## Start Record list
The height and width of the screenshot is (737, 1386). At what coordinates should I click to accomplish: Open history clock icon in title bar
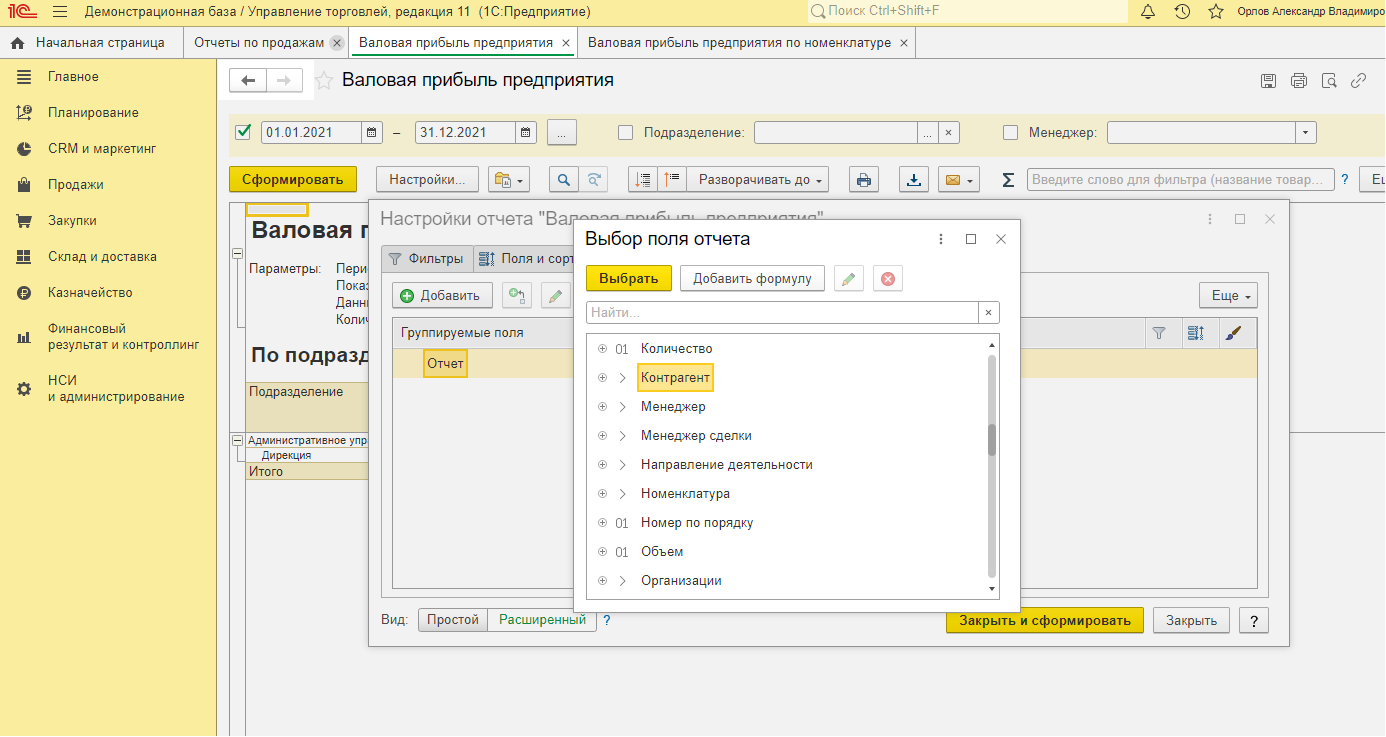pyautogui.click(x=1182, y=12)
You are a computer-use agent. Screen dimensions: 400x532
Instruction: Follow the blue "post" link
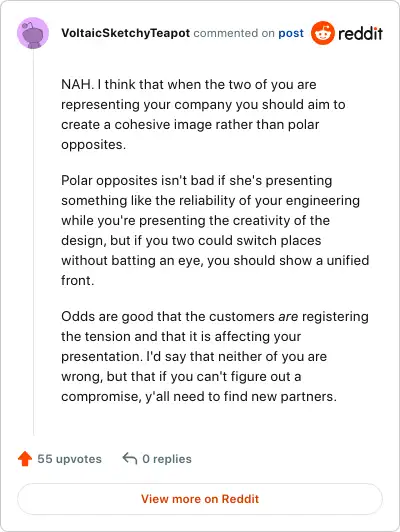tap(291, 33)
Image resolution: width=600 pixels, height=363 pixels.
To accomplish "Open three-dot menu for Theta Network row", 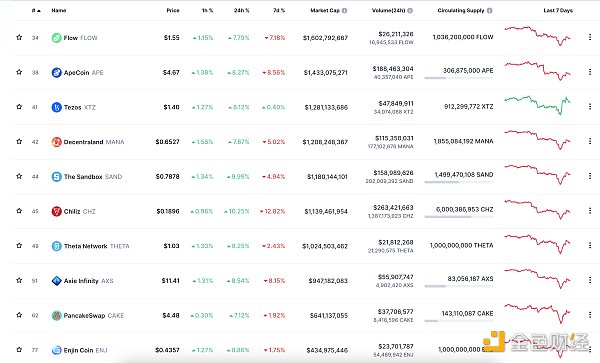I will coord(590,245).

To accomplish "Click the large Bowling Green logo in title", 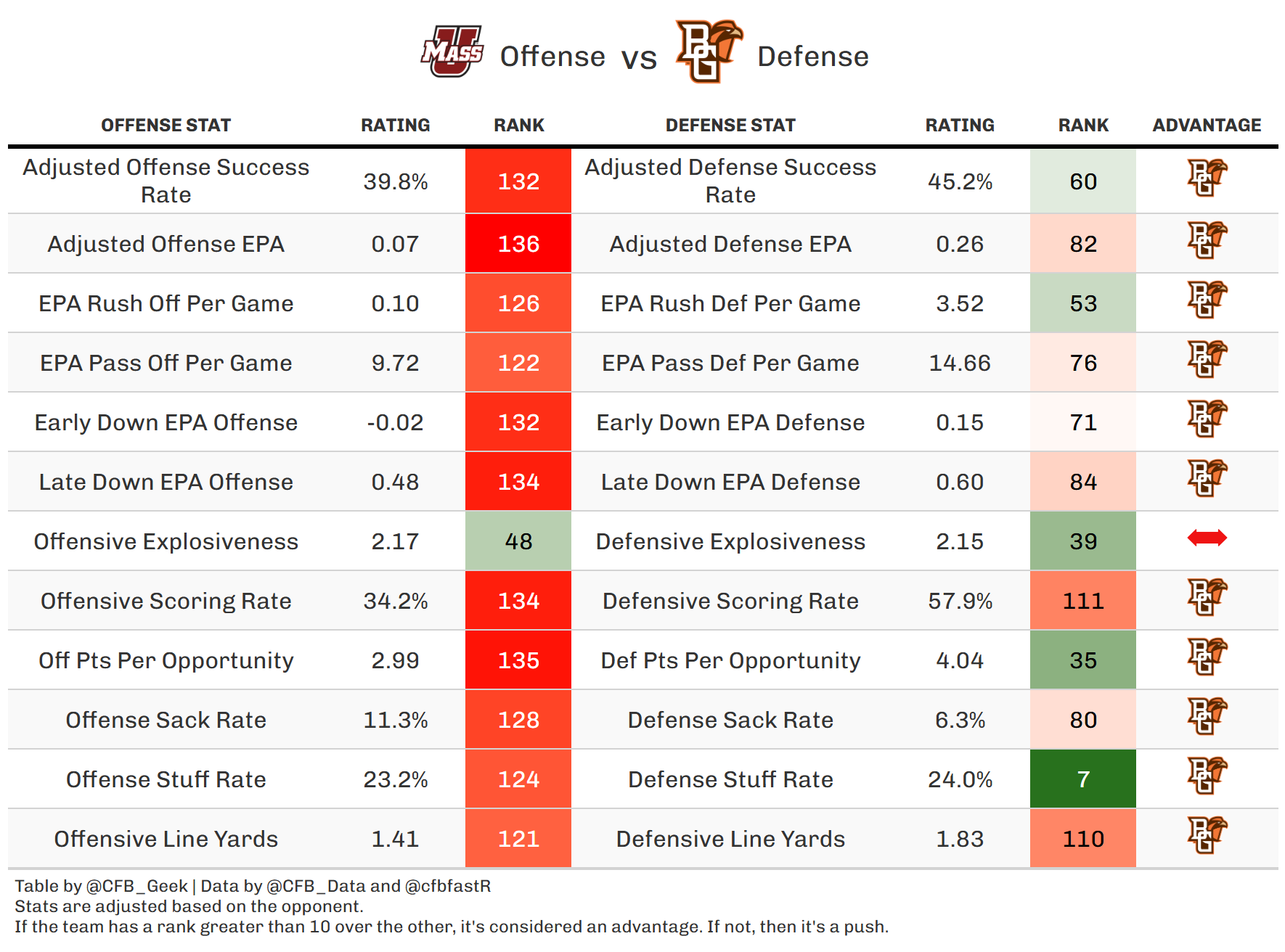I will 708,51.
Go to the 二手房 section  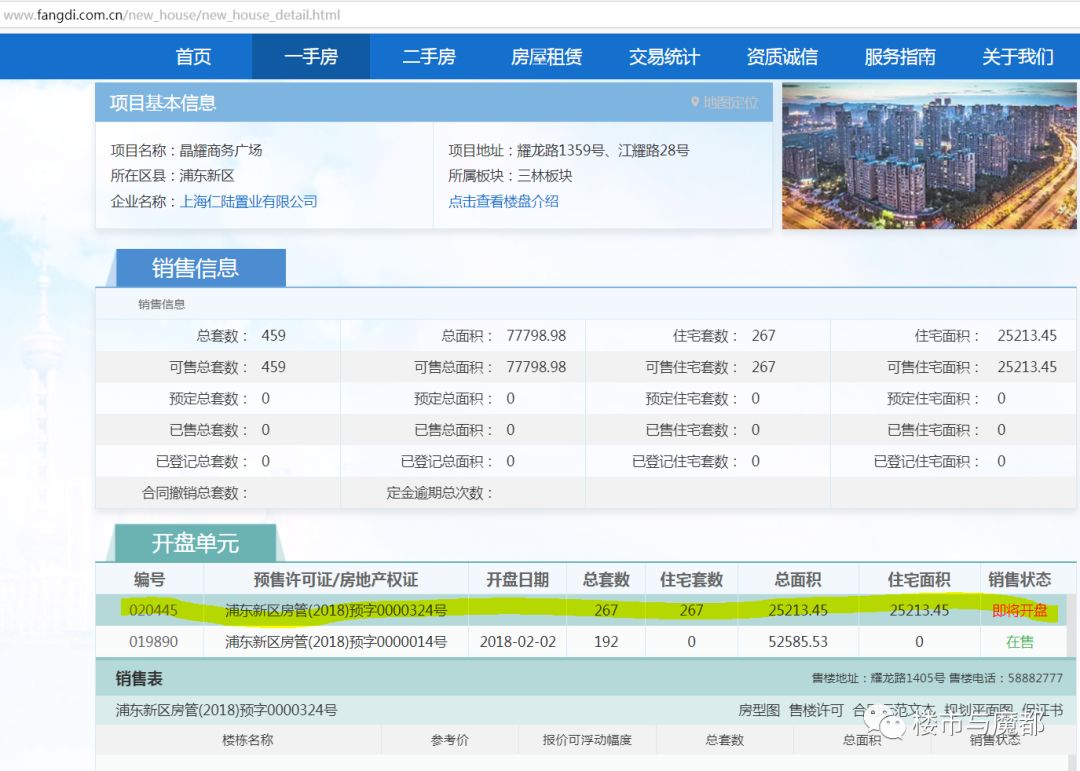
## End Record list
State how many lines of the records contain the word "width", treating uppercase and lowercase as different. Reply with the number alone.

Problem solution
2